In the face of such crimes, Hosenfeld of course poses himself a "question of theodicy"; to his first-born son Helmut he writes on August 18, 1942: 

"I firmly believe that God's Providence directs the destiny of universal history and the life of peoples. Men and peoples are in his hand; he holds them or lets them fall according to his wise plan, the meaning of which we cannot understand in this life. For example, what is happening now with the Jewish people! They want to annihilate them and they are doing it.

"The immensity of human wickedness and animalism is coming to light. How many innocent people have to perish? Who is asking for Law and Justice? Does all this have to happen? Why not, why should God not let the low instincts of men come to the surface: murder, strife, you have the mind and the talent for both, for hate and for love. This is what I would think if my creatures behaved like vermin. What the wisdom of God intends for them, who knows?"

Meeting with "the pianist".

It was shortly before the entry of the Red Army into Warsaw that the encounter with the pianist Wladyslaw Szpilman, then 33 years old, took place. Hosenfeld, by then a captain, discovered him on November 17, 1944 in an abandoned house at 223 Aleja Niepodległości. The German officer helped him find a hiding place in the building where shortly thereafter the German command would be established, and supplied him with the food that helped him survive the two months until the conquest of Warsaw by the Soviet Union in January 1945. Hosenfeld said goodbye to Wladyslaw Szpilman on December 12, 1944.

Later, the pianist would declare that Hosenfeld was "the only human being in German uniform" he ever met. As a token of gratitude to the German officer who saved his life, as he was unable-despite all his efforts-to get him released from Soviet captivity, Wladyslaw Szpilman wanted to open the first concert he gave on Warsaw Radio after the war with the same Chopin's "Nocturne in C minor" which he played spontaneously on November 17, 1944 to Wilm Hosenfeld in that abandoned house at 223 Aleja Niepodległości.

Attempts at liberation

Although Szpilman and many others such as Leon Warm-Warczynski and Antoni Cieciora petitioned for his release, these petitions did not bear fruit. Hosenfeld was transferred to a special camp for officers in Minsk; later he was sent to Brobrujsk, where on July 27, 1947 he suffered a stroke which left him paralyzed on his right side and made it difficult for him to speak. After spending a few months in the isolation ward of this camp, he was transferred to a hospital in early December 1947. With 250 other convicts, he arrived in Stalingrad in August 1950.

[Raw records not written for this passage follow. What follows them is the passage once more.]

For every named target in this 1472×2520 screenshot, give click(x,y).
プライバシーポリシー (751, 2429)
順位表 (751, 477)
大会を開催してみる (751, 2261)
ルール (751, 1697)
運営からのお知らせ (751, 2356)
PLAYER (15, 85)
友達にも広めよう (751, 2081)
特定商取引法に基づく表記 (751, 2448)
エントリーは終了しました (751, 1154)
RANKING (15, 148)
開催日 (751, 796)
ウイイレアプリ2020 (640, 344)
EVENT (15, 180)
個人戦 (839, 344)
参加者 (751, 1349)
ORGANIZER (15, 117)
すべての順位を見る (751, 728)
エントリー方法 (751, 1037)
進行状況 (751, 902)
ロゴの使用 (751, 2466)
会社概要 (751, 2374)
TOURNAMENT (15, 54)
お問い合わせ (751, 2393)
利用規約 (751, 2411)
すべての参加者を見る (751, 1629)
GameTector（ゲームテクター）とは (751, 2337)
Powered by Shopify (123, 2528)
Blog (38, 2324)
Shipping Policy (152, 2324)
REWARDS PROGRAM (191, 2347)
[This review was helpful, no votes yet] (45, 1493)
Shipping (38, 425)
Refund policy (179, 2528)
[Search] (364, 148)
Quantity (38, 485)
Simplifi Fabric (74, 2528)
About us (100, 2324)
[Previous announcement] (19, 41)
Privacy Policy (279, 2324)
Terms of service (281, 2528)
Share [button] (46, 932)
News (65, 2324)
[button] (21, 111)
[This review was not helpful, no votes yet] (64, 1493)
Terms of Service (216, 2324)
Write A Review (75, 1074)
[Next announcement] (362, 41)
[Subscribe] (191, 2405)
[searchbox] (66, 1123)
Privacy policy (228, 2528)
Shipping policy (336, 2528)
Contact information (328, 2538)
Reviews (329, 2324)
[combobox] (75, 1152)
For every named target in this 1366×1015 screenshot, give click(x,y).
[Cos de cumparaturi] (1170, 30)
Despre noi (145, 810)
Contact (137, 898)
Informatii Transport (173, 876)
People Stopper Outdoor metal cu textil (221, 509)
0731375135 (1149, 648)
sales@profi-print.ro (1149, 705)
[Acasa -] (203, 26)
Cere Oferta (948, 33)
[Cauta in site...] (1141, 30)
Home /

Because of his poor health he was interned in "Special Hospital 5771". Although he improved and was even able to leave the hospital, this situation did not last long: on February 20, 1952 he suffered a new attack. He was never to leave the hospital again; on August 13 he suffered a rupture of the aorta, which caused his death within minutes. He was 57 years old. Wilm Hosenfeld was buried in a cemetery near the hospital. 

Righteous among the Nations

On February 16, 2009, following a request by Wladyslaw Szpilman in 1998 and after several years of efforts by the "pianist's" son, Wilm Hosenfeld was named a Righteous among the Nations by the committee of Yad Vashem, the Holocaust memorial in Jerusalem. The extraordinary nature of this honor was made clear in an official statement by the committee: "Very few Nazi army officers have received this recognition, because the German army is intimately connected with Adolf Hitler's 'final solution': the genocide of 6 million Jews". Wilm Hosenfeld is one of those rare people who wore the German uniform and who have been recognized as Righteous among the Nations.